Helping with that learning process recently was Dr. Elena Gabor, an assistant communication professor who studied the Cramer fire and how groups and individuals fighting the fire perceive time. This June, Dr. Gabor took part in what’s known as a staff ride at the site of the fatal blaze.
Originally a military practice, staff rides take participants to the very spot where an event happened to immerse them in the surroundings as well as the facts of the case. Doing so can help others understand the decisions made and the factors, perceived or genuine, that led up to them.
“For the firefighter community, a staff ride is an important process,” she said. “It facilitates organizational dialogue, sense-making and helps an organization move forward by revisiting the past.”

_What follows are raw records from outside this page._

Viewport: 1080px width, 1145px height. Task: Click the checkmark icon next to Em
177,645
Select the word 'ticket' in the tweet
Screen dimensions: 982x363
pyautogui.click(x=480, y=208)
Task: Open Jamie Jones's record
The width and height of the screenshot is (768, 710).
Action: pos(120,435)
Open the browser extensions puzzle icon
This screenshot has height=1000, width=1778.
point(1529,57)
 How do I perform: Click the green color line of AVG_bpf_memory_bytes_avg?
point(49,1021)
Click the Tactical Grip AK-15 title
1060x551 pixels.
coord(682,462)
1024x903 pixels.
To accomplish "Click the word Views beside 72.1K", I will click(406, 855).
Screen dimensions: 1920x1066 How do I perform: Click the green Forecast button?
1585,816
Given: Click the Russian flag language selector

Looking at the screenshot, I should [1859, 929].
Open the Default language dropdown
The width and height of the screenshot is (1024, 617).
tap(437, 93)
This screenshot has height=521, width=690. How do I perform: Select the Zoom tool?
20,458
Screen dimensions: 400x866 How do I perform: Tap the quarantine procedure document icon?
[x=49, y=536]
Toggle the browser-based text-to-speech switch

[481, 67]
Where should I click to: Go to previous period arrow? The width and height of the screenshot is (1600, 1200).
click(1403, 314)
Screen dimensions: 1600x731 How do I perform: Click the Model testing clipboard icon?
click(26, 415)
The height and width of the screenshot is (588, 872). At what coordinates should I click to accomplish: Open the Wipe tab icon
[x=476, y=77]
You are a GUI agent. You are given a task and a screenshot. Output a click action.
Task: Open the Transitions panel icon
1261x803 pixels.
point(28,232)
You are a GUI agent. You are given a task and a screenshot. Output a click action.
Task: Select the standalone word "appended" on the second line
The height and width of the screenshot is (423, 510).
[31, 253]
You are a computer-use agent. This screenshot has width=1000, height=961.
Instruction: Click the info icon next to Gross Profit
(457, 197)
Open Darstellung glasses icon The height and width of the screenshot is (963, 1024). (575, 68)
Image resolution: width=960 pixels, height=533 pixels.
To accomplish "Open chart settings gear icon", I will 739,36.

Dr. Gabor was selected for the government-sponsored staff ride because of a paper she wrote as a graduate student about the investigation report on the fire. In the paper, she noted how the report failed to consider the subjective and inter-subjective experiences of time by the firefighters and only focused on the linear clock time.
The staff ride—comprised of more than 90 forestry officials, members of the firefighting community and academics—was broken down into three phases. During the preliminary phase, participants read up on the facts and history of the fire. For the second phase, the field day, participants met with experts and people directly involved with the blaze. For the final integration phase, the group engaged in a two-hour discussion and sought to make sense of the accident based on the previous days of study.
Dr. Gabor also took part in a small nine-person hike to the fatality site on the mountain. She said the experience gave her a clear understanding of what obstacles and options the rappellers had.
“Being there, experiencing the location and the terrain, I had a very different understanding of the event,” she said. “When you look at a poster or an aerial picture, you estimate the distance between two points and think, ‘it’ll take me just three to four minutes.’ But when you’re there, you get a totally different sense to scale, time and space.”
Dr. Gabor added that she would incorporate the staff ride into her Organizational Communication classes at Bradley by using the experience to show how the perception of time is an important element in how members of an organization form and communicate their expectations. For example, she said, fire investigators may miss important experiences by using only clock time to investigate and report the events.
“Another lesson that I’m bringing to my students is the importance of engaging in empathic dialogue to facilitate organizational sensemaking after a serious accident.” she said. “It will be very relevant for the course that I’ll teach in the fall on organizational culture.”